§ WORK ORDER
The lines wanted are those in the data below that include "computer".

(Stored data entries)
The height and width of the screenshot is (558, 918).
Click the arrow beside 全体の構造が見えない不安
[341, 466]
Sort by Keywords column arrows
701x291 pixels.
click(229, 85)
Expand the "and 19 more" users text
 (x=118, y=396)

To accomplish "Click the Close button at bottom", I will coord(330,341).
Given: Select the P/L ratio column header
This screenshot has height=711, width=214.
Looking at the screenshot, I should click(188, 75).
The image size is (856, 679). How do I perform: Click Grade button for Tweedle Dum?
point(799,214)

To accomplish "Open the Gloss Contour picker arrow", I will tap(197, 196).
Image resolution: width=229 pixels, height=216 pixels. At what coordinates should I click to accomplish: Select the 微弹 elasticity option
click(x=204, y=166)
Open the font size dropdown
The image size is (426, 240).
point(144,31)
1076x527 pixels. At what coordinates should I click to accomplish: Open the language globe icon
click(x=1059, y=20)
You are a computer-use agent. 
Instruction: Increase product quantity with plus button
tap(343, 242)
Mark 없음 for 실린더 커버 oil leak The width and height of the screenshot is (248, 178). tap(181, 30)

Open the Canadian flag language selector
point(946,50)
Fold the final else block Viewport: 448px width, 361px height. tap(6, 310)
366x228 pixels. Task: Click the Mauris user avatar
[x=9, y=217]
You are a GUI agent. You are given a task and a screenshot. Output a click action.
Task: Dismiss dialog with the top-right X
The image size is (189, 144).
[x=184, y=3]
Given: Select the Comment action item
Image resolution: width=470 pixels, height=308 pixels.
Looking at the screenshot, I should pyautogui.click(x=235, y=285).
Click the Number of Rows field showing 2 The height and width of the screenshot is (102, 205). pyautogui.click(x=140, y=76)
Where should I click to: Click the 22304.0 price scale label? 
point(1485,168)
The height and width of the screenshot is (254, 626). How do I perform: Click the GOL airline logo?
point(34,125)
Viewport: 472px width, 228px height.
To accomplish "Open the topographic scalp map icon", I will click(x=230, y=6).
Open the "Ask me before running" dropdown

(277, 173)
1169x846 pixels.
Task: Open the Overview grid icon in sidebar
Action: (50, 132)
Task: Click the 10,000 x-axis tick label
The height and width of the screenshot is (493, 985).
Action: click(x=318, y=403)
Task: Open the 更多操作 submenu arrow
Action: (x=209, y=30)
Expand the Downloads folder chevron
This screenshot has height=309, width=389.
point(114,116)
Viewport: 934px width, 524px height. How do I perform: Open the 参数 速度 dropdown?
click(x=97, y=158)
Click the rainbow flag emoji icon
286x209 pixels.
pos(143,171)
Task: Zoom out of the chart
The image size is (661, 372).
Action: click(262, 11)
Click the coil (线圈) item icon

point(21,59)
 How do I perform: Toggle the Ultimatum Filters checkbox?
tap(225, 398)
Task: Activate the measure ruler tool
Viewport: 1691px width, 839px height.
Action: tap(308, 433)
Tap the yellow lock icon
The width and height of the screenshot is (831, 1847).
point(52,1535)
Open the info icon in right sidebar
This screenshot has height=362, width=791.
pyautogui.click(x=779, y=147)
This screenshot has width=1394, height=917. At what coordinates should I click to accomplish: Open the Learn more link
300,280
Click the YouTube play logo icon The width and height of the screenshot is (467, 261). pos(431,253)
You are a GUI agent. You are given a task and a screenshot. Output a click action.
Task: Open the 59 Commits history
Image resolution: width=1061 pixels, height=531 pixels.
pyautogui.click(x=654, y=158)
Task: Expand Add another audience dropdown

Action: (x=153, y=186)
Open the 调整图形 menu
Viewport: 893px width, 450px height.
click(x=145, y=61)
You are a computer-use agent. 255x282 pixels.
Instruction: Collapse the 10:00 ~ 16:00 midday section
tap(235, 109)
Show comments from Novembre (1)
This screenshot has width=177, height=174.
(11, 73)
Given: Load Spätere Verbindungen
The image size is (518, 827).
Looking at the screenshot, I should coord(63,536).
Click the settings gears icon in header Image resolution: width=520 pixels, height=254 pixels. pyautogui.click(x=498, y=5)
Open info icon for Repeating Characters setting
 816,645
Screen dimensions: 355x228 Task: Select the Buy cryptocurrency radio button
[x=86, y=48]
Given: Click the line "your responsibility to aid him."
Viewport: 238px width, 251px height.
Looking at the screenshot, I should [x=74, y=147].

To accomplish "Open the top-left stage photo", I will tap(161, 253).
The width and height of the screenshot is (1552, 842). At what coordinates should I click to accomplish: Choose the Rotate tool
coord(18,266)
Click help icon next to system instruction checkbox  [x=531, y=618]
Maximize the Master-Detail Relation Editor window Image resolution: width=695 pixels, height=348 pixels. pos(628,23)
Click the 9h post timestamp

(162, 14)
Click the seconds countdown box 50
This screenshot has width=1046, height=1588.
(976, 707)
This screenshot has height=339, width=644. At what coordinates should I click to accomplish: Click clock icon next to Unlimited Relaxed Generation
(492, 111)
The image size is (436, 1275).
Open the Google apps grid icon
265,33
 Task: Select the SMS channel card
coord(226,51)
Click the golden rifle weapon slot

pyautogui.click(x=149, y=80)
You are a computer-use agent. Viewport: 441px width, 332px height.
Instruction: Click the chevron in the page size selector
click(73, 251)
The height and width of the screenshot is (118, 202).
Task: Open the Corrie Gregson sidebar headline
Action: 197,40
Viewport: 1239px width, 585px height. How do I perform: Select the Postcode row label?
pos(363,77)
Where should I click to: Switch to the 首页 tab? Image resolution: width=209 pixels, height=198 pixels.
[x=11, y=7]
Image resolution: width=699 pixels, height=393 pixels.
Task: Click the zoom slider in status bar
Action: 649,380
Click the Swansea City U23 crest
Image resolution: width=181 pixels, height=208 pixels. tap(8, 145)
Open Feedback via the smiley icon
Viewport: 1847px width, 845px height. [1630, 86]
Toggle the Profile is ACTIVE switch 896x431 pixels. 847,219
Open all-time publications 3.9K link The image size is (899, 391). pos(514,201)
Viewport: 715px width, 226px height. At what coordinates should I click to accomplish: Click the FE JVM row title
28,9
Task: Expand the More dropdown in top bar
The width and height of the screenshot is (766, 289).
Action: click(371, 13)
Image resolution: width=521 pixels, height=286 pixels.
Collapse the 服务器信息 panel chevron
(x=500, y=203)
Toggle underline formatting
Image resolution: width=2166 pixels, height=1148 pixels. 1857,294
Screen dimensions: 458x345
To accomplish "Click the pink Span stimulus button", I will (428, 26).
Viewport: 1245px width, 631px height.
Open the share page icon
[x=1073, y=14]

§ EXERCISE RESULT
You are a computer-use agent. 
You are a computer-use agent. 255x282 pixels.
You are a computer-use agent. Viewport: 441px width, 332px height.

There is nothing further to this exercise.